20. There was no direct evidence in any detail as to the size of the indebtedness of Trawl to the ANZ Bank at relevant times. It does appear that at, or shortly after, the institution of the receivership, the only substantial asset of Trawl was its action against Effem. Interest on the bank debt was accruing some $65,000 per month, and the other creditors of Trawl totalled some $220,000. It is uncertain whether the $1.7 million, referred to by Mr Pridmore in April 1989 as owing to the ANZ Bank, included an accrued interest component.

21. I am prepared to accept that at all material times the debt of Trawl to the ANZ Bank was significantly less than the sum of $9,786,611 which was claimed in the New South Wales proceeding, but in the events that happened, was never pursued to judgment in that or any lesser sum. In all the circumstances, I am still of the view that whilst a successful outcome in the New South Wales proceeding would have produced what counsel described as "commercial consequences" for them, the extent to which the applicants thereby would have been relieved of their obligations to the ANZ Bank is a matter of speculation. It needs to be remembered, as counsel for the applicants pointed out, that during the pendency of the appeal to the Court of Appeal, on 8 August 1990, a liquidator to Trawl was appointed by the Supreme Court of Victoria on the application of a third party creditor.

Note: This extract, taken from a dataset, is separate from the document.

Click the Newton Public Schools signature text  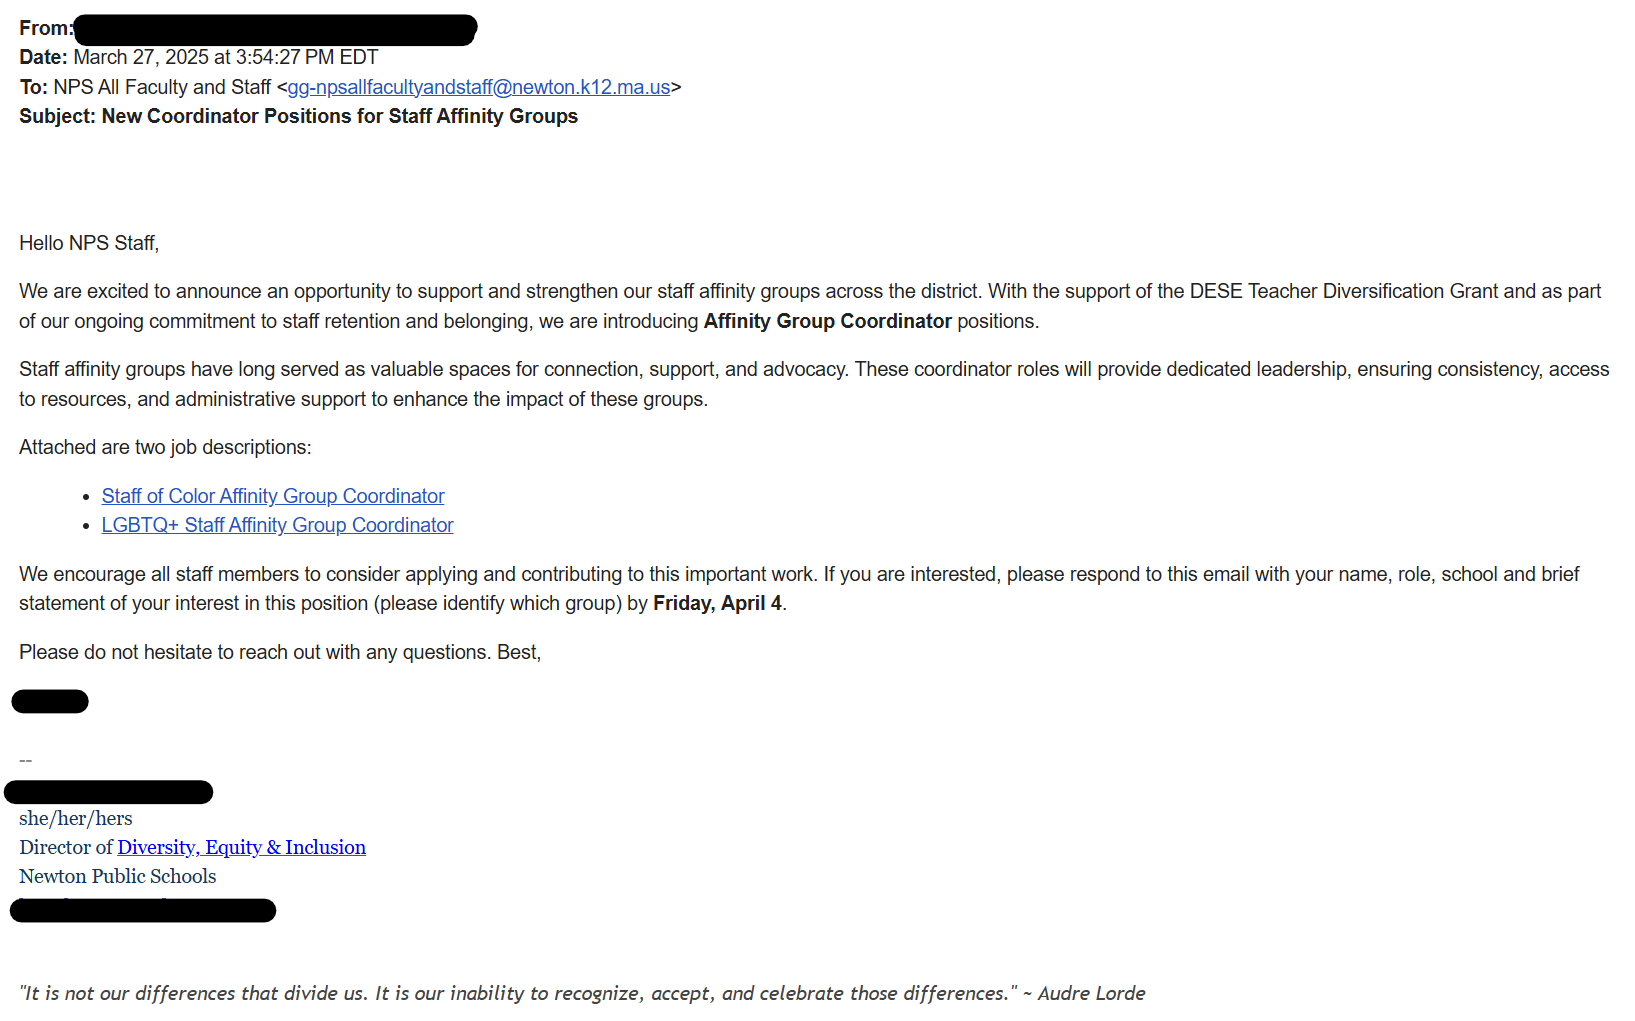tap(118, 876)

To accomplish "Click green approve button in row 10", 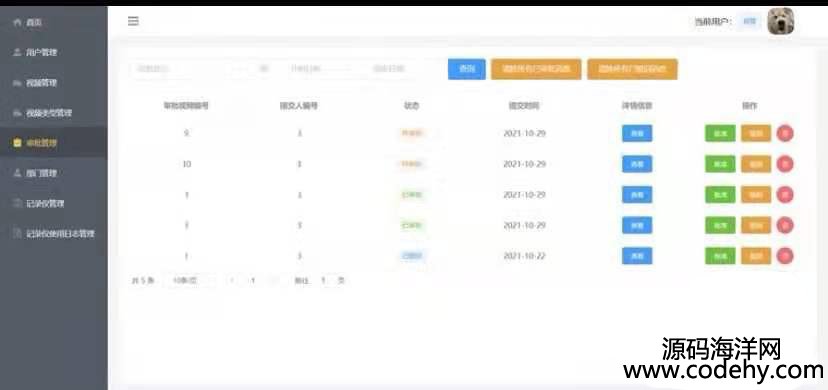I will pos(720,164).
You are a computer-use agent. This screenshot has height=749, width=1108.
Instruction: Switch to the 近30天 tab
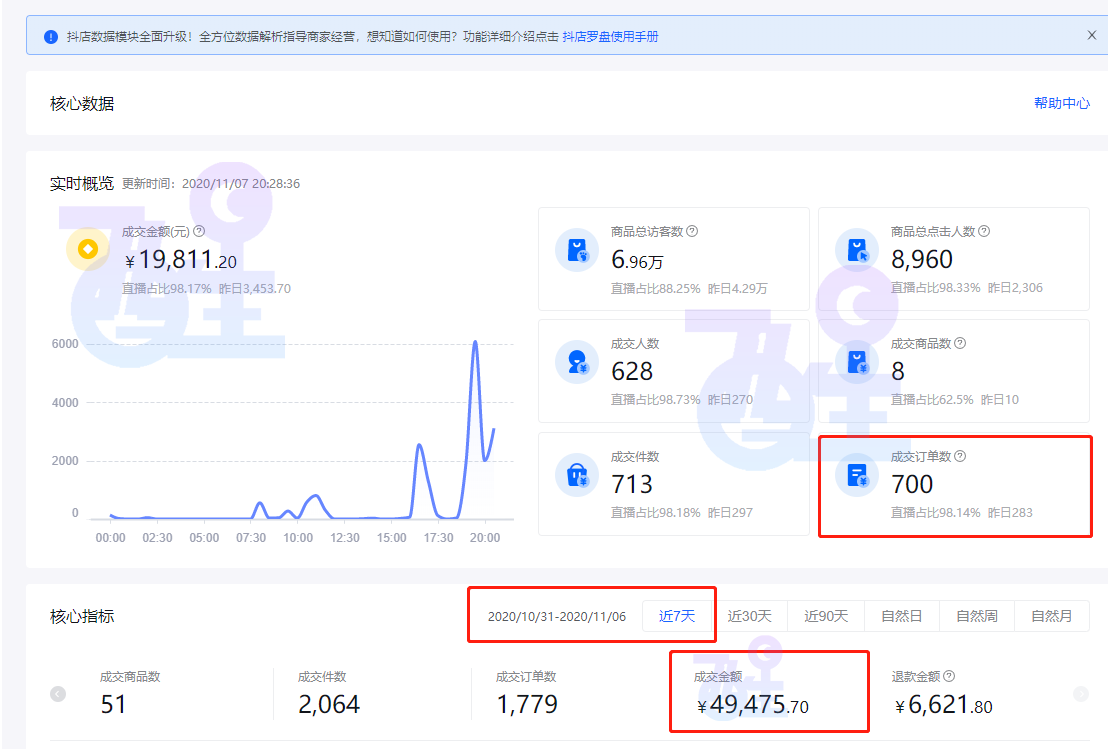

22. However, having regard to the whole of the evidence as it now stands, I would conclude that the second, third, fourth and fifth applicants participated so actively in the conduct of the Supreme Court litigation that in substance they assumed the roles of actual parties. The receivers were funded by Lake Cumbeline, which indemnified them. The receivers acted upon Mr Horrobin's advice as to the significant chances of success in the litigation. I would further conclude that Mr Horrobin and the other relevant applicants acted as they did in implementation of concerted arrangements and understandings between them, and that the ANZ Bank, although holder of the first ranking security over the assets of Trawl, stood by while the litigation (Trawl's remaining substantial asset) was conducted in this fashion. But I would not conclude that the sixth applicant, Mr Pridmore, participated so actively in the carriage of the litigation that in substance he assumed the role of a party thereto.

23. Had I regarded it as open for me to do so I would have held that, within the meaning of the United States authorities, to which I referred, there was available in the Court against the second, third, fourth and fifth applicants a plea of res judicata on the ground of privity in interest.

24. However, given the position I have taken as to the effect of the present High Court authority, the views I have expressed above do not dictate a different outcome to that already indicated in the reasons for judgment delivered 9 June 1992.

25. Accordingly, I grant the leave sought by Effem in its notice of motion filed 1 July 1992, but do not vary the orders pronounced 9 June 1992. The costs of the motion filed 1 July 1992, including those of 10 July 1992, should be paid by Effem.